* [Your assignment]: The answer should consist of each line from the data below that includes "agent".

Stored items
※
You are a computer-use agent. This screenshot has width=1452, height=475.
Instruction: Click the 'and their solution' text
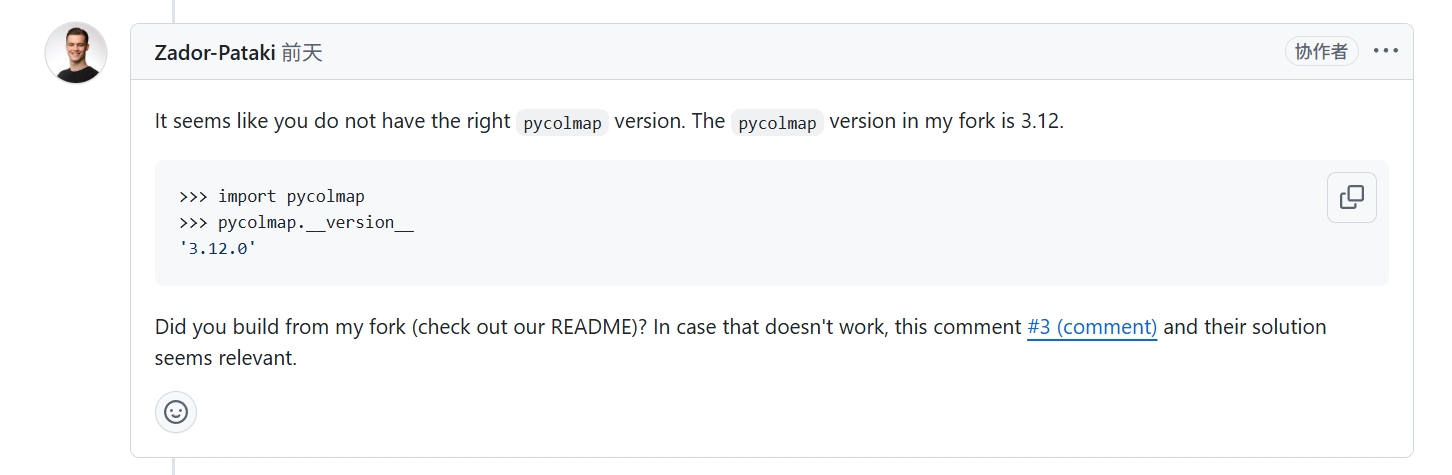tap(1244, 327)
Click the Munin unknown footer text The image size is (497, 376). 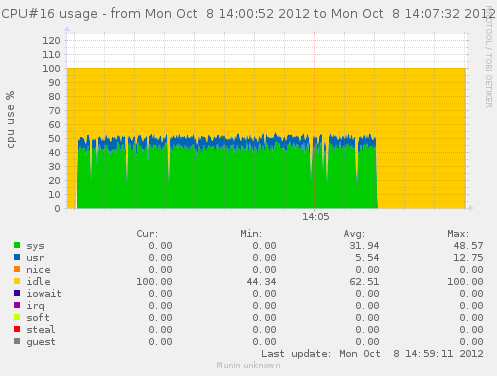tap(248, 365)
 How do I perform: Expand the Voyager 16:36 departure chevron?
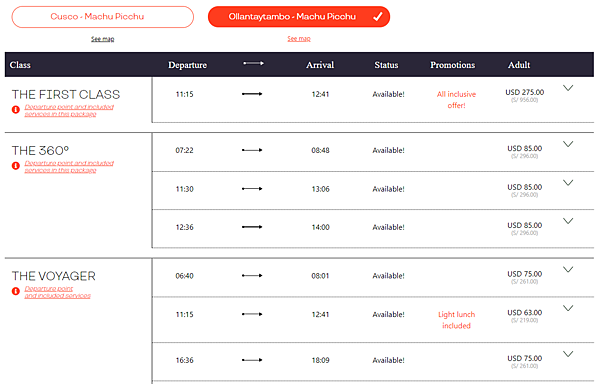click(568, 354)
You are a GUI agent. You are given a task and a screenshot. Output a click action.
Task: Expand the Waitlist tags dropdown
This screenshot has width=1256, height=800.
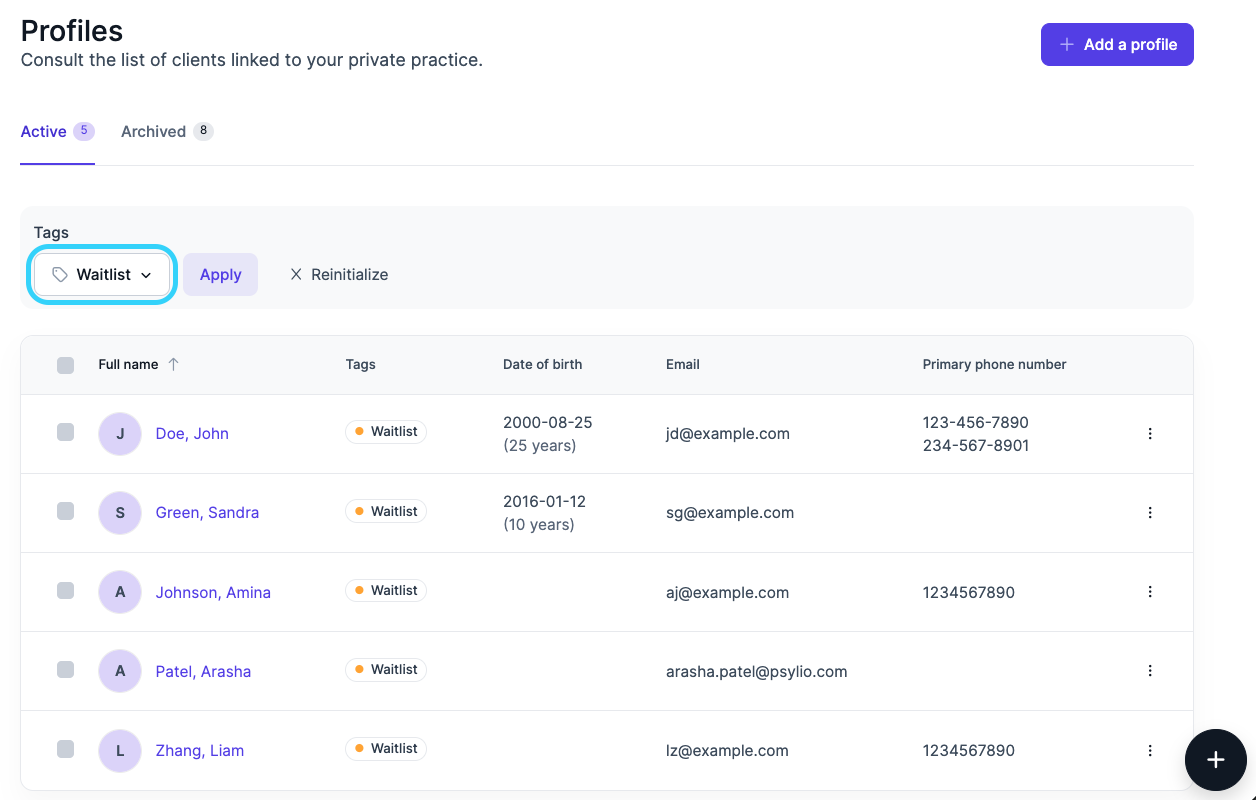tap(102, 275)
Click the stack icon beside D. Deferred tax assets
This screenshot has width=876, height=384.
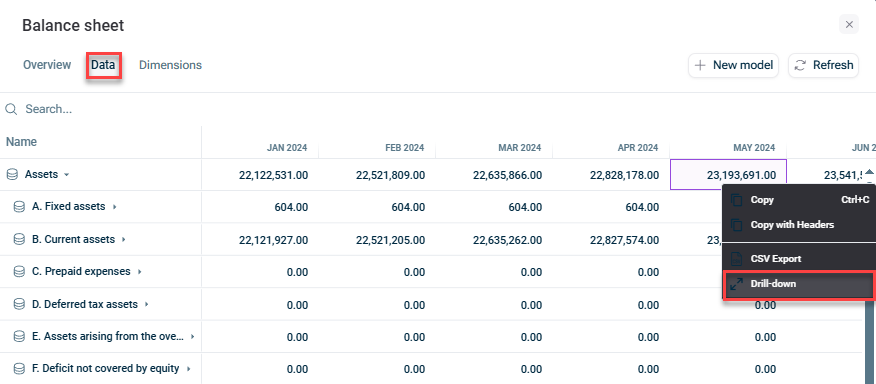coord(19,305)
※
* [Reply to the exercise]:
You are a computer-use agent. This screenshot has width=1452, height=475.
You are a GUI agent. You are given a task and a screenshot. Output a click action.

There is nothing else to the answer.